SES-DF - Secretaria de Estado de Saúde do Distrito Federal — Prova 2022
Um paciente foi levado pelo Serviço de Atendimento Móvel de Urgência (SAMU) à emergência de um hospital com história de atropelamento há alguns minutos. Ao exame físico, o paciente apresenta FC =110 bpm, FR = 28 irpm, SatO2 = 90% e PA = 100 mmHg x 75 mmHg. Ao ser questionado, apenas verbaliza algumas palavras sem sentido, e demonstra abertura ocular à dor e resposta motora de flexão anormal. A ausculta respiratória indica murmúrio vesicular ausente à direita e normais à esquerda. Exames cardiovascular e abdominal não há alterações. Com base nesse caso clínico e nos conhecimentos médicos correlatos, julgue o item a seguir.A radiografia de tórax se faz necessária para confirmação do diagnóstico de hemopneumotórax.
Instabilidade hemodinâmica + MV ausente → Diagnóstico clínico. NÃO aguarde RX!
No trauma, o pneumotórax hipertensivo é um diagnóstico clínico e uma emergência com risco de morte.

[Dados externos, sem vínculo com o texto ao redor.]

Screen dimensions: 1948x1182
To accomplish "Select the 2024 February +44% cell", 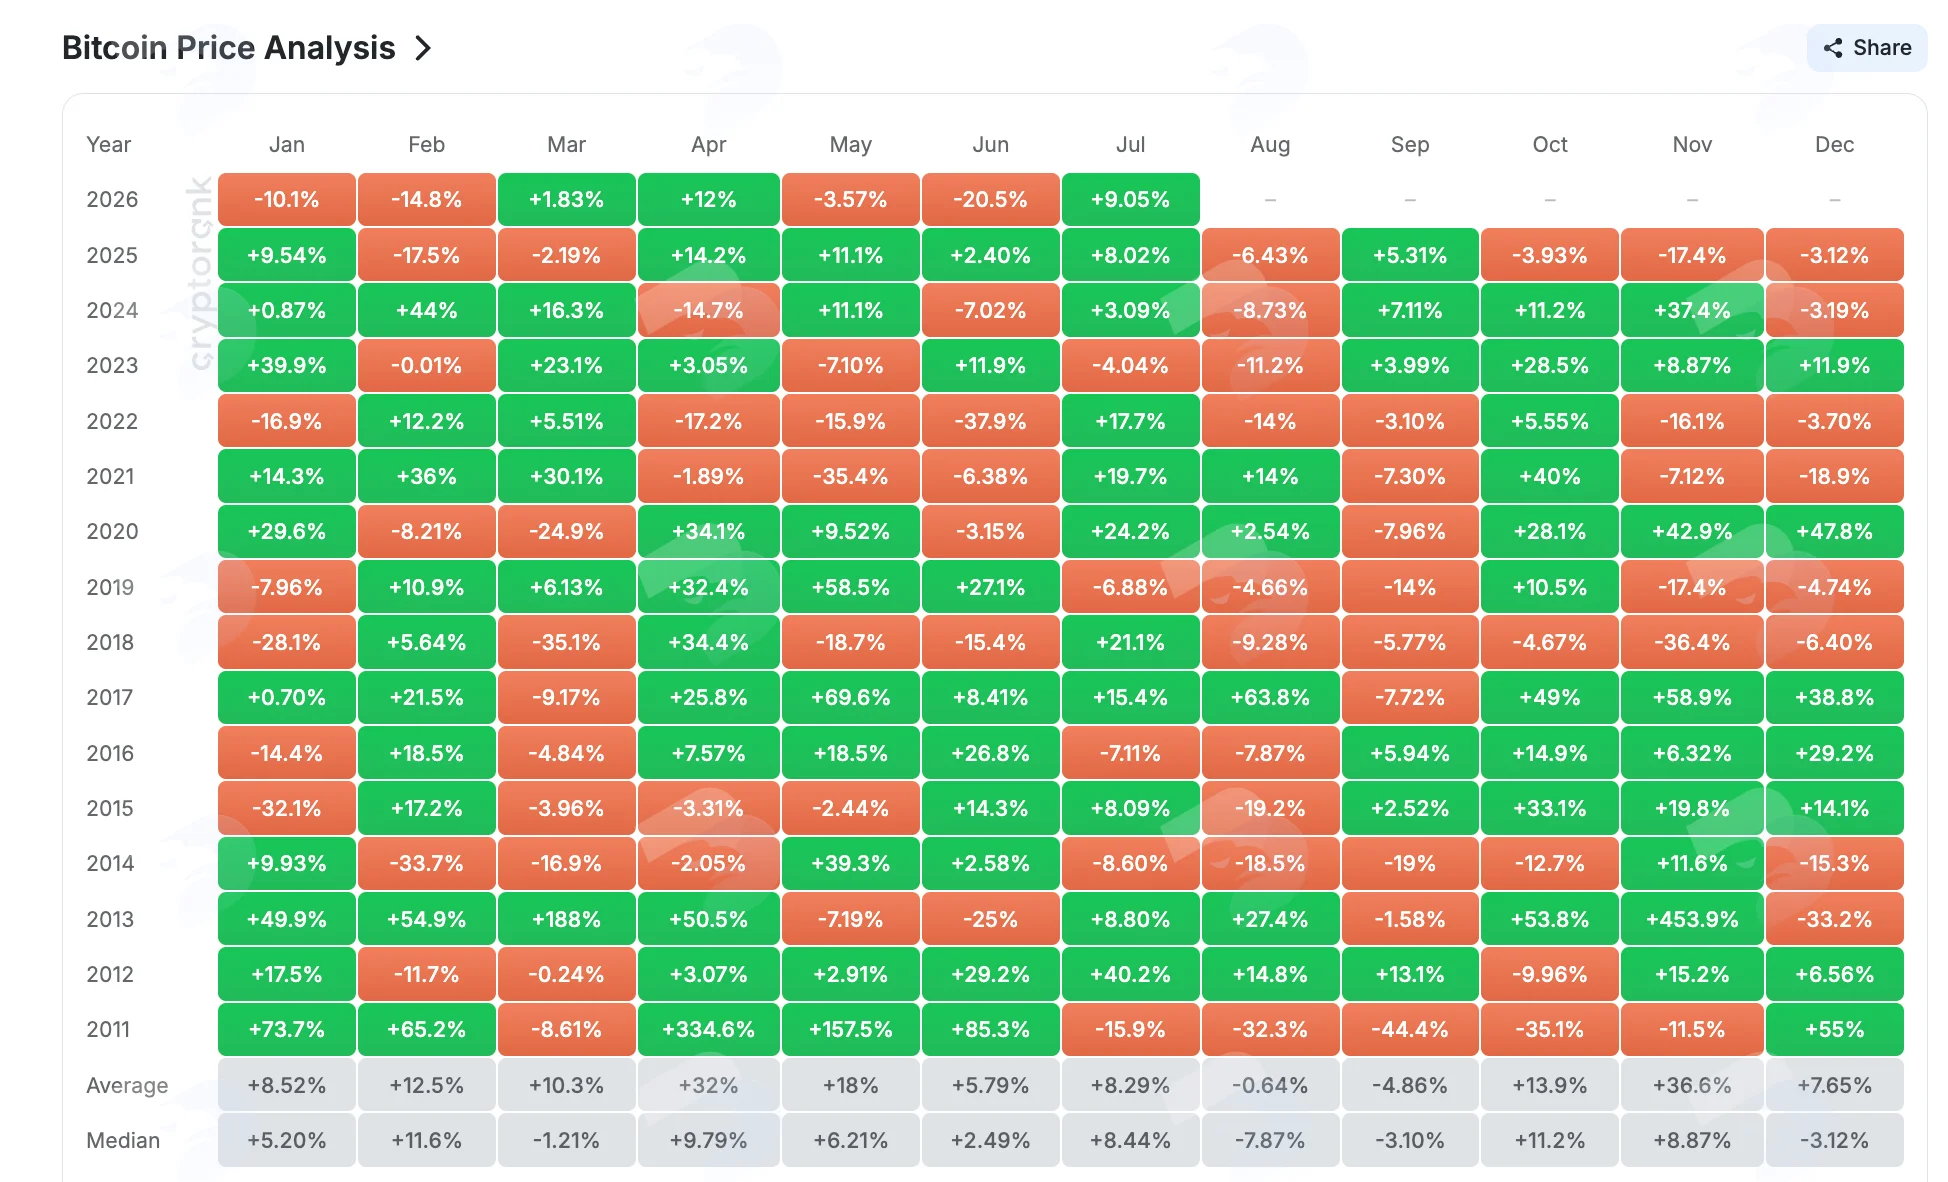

A realização de exames de imagem em pacientes instáveis atrasa o tratamento definitivo.
O manejo do trauma torácico segue as diretrizes do ATLS, priorizando a identificação de lesões que ameaçam a vida durante o 'B' (Breathing) e 'C' (Circulation). O pneumotórax hipertensivo ocorre quando o ar entra no espaço pleural mas não consegue sair, aumentando a pressão intratorácica e desviando o mediastino. Isso comprime a veia cava, reduzindo o pré-carga e gerando choque obstrutivo. O reconhecimento rápido através da ausculta e palpação, associado aos sinais vitais, é uma competência crítica para residentes em emergência e cirurgia.
Os sinais clássicos incluem dor torácica, dispneia, taquipneia, ausência ou diminuição importante do murmúrio vesicular ipsilateral, hipertimpanismo à percussão, desvio da traqueia para o lado contralateral e turgência jugular. No contexto de trauma, a associação com hipotensão e taquicardia configura choque obstrutivo, exigindo intervenção imediata.
A radiografia de tórax é contraindicada porque o pneumotórax hipertensivo causa colapso cardiovascular rápido devido à redução do retorno venoso. O tempo gasto para realizar o exame pode ser fatal. O tratamento (descompressão por agulha ou toracostomia) deve preceder qualquer imagem em pacientes com instabilidade hemodinâmica.
A conduta imediata é a descompressão torácica. Segundo o ATLS 10, pode-se realizar a descompressão por agulha no 5º espaço intercostal, linha axilar média, seguida obrigatoriamente por drenagem torácica em selo d'água. Em muitos centros, a toracostomia digital imediata é preferida se o cirurgião estiver disponível.